There are 5 developmental stages, that a child needs to go through, before they can successfully use a mature tripod grip. They need to work through each stage and as their hand, shoulder and arm strength and mobility increases so does the ability to move to the next developmental stage of the grip.
Stage 1. Palmer-supinate grasp
Holds the crayon/pencil in fist (whole hand) like a dagger. They use whole arm movements from the shoulder to mark-make. Due to this whole arm movement they prefer to work on a vertical surface.
Stage 2. Palmer or digital-pronate grasp
Holds a crayon/pencil with the palm of the hand facing down towards the paper.
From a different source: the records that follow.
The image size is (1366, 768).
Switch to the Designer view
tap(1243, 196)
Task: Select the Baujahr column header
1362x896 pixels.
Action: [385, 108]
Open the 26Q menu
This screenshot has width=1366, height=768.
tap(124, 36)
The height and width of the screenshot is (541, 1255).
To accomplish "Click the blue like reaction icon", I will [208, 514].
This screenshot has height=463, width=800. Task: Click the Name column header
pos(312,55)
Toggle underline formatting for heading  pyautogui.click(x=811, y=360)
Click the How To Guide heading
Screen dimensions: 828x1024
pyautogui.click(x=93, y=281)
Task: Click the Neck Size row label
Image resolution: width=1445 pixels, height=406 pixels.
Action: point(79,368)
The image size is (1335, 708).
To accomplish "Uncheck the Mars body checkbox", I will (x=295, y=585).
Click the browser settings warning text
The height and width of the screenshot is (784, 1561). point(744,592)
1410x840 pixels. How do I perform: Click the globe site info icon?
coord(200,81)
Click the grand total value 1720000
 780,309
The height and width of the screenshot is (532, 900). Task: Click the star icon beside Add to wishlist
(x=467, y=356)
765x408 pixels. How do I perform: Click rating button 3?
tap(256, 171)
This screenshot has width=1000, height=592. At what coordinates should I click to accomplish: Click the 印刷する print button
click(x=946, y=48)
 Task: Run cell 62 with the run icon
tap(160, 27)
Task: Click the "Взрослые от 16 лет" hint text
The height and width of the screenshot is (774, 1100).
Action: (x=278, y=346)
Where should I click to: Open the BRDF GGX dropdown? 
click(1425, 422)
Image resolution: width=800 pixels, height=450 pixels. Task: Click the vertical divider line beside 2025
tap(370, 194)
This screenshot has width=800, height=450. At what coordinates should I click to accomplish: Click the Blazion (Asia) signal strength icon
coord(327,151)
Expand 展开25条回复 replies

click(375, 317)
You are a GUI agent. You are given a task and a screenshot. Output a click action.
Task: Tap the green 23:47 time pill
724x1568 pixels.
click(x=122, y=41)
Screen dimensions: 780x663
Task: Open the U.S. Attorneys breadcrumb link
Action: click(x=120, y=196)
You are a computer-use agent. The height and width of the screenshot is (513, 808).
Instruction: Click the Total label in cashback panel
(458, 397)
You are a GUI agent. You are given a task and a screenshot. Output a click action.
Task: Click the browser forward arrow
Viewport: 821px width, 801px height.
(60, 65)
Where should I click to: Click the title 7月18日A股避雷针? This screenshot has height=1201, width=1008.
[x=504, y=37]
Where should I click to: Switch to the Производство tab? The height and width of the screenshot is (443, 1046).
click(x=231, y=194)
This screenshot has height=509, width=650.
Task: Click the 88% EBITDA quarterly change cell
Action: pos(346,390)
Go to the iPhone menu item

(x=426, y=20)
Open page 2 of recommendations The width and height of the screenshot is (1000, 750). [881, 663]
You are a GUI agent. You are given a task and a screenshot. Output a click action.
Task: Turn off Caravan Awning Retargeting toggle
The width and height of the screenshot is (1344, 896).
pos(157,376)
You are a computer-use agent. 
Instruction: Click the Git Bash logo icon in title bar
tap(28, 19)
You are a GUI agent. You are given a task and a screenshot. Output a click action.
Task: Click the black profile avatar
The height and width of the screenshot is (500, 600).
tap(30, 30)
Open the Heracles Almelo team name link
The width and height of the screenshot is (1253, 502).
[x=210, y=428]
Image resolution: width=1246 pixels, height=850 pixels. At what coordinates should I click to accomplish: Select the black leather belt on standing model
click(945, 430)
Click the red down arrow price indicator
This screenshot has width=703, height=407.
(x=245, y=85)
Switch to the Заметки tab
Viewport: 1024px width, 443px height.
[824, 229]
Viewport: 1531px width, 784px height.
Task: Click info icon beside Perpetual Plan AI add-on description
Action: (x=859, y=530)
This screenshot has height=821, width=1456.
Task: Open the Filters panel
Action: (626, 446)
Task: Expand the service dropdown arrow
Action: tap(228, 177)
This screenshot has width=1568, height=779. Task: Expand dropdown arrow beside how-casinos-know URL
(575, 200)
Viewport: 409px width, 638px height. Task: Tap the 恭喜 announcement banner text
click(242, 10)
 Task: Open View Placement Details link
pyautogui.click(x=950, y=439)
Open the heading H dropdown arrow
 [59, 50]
The crayon/pencil is held by all finger and the thumb. The movement comes from the shoulder and elbow. Again, due to the way the arm moves a vertical surface is preferred.
Stage 3. Four finger and thumb grip
Holds the crayon/pencil between the thumb and four fingers with the crayon/pencil nearly vertical up right position. Movement comes from the elbow and wrist.
Stage 4. Static Quadruped or tripod grip
Holds the pencil in very nearly in the correct position however the web space is narrower than it would be if held in a mature tripod grip. This means that the movement is coming from the wrist and large finger movements.
Stage 5. Mature/Dynamic tripod grip
This is traditionally considered the most appropriate pencil grip for handwriting. Holding the pencil between the thumb and index finger with pencil supported on the middle finger. The ring and little fingers are gently curled inwards. This give an open wide web space which means the movement comes from the fingers.